Bosch distributors, as used in Saabs with V4 engines, get old, tired and sloppy. [I've known some mechanics like that, too...]. Bosch didn't bother to put bushings at the BOTTOM of the distributor body, so over time and a lot of miles, the aluminum distributor body gets "hogged out". When that happens, the ignition point gap varies as the engine runs, the dwell changes, and the basic engine timing changes. And the engine runs like crap.

Here is my setup in that pretty blue lathe again, to machine out the bottom of the distributor body so I can install a bushing. I built a precision tool [mounted in the lathe chuck in this photo] to hold the distributor body on its exact center line. The precision lathe bit [shown in the steady chuck at the bottom of the photo] does not move. The chuck in the lathe rotates the distributor body as the steady chuck advances the bit through the body, machining the correct diameter hole as it goes.

Here I am using a larger bit in my big, commercial drill press to do a light chamfer in the freshly machined hole. This will allow the bushing to start into the distributor body easier.
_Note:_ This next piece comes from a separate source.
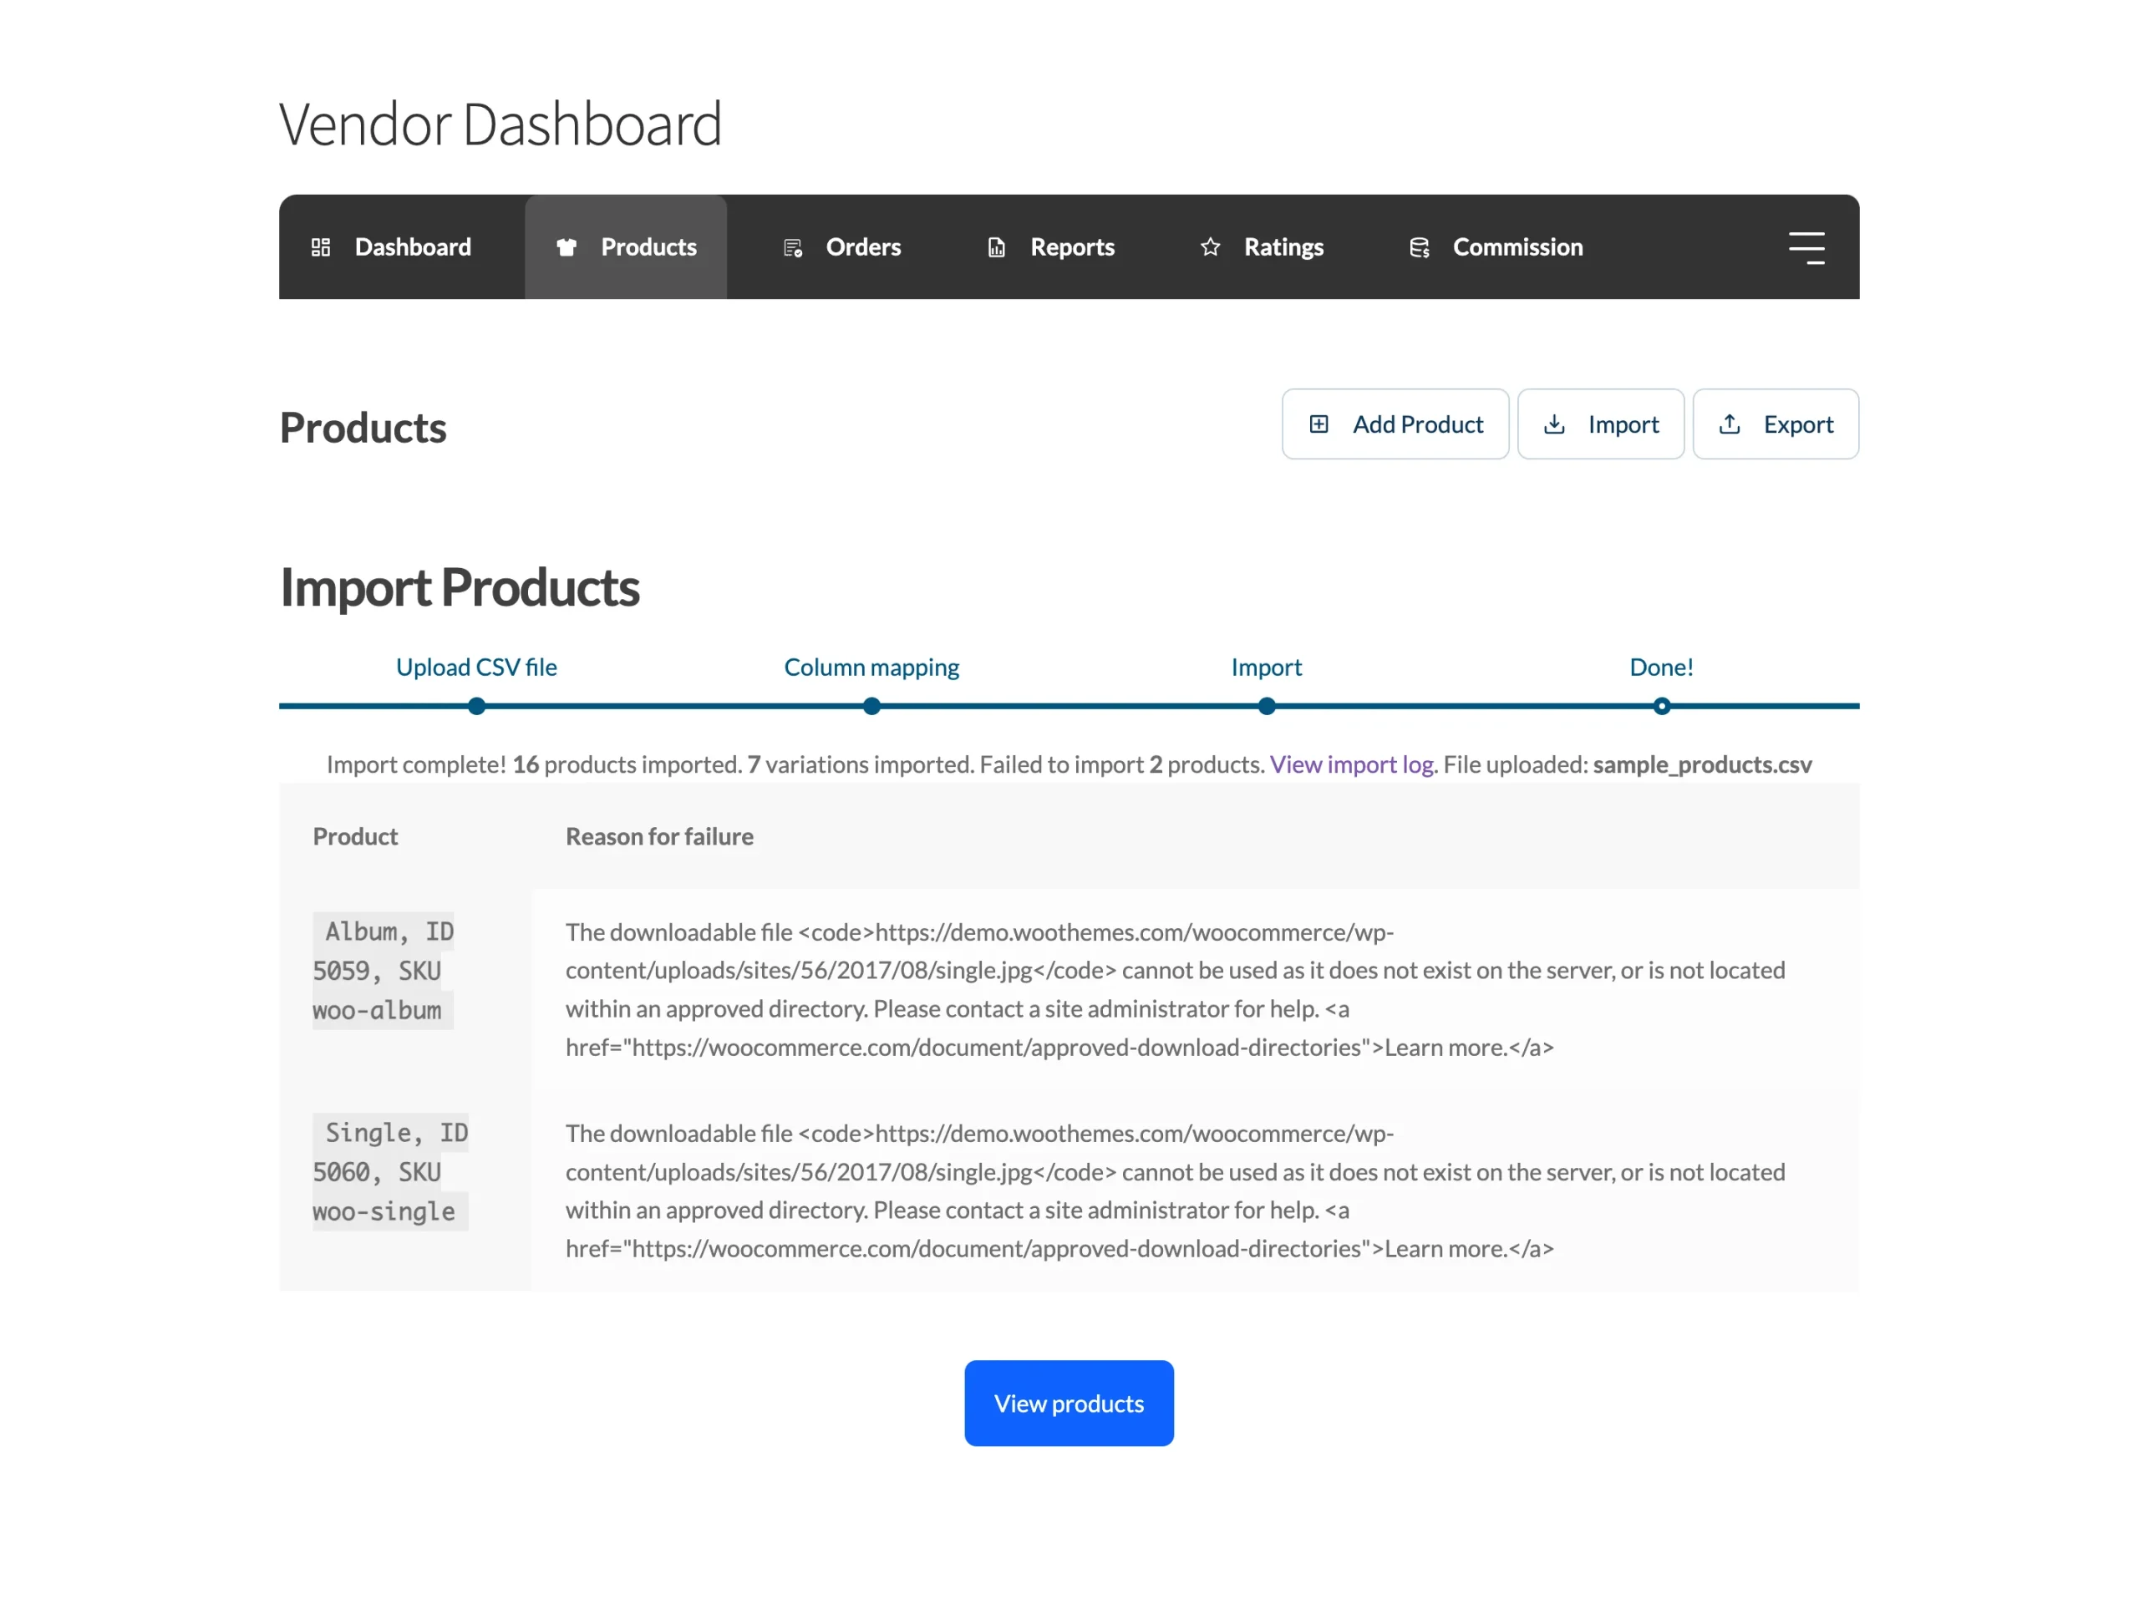The height and width of the screenshot is (1609, 2139).
Task: Click the Add Product plus icon
Action: (x=1319, y=424)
I use a bolt that is machined to JUST slightly smaller than the diameter of the new bushing to guide the bushing into the distributor body. The bolt is long enough to fit through the bushing on the TOP end of the distributor body, so the bolt forms a perfect guide as I press the bushing into place. The bushing is an interference [plus] fit into the distributor body.

I use an adjustable reamer to open up the bushing to an inside diameter equal to the diameter of the distributor lower shaft, plus 0.003". I always HAND ream, and never attempt to speed up the reaming process as some might by putting the reamer in a hand drill. I ream a little, then test fit the shaft, and repeat the process until it is just right. When I'm finished with one of these Bosch distributors, it doesn't know it isn't young, vibrant and ready to go for thousands of miles once again.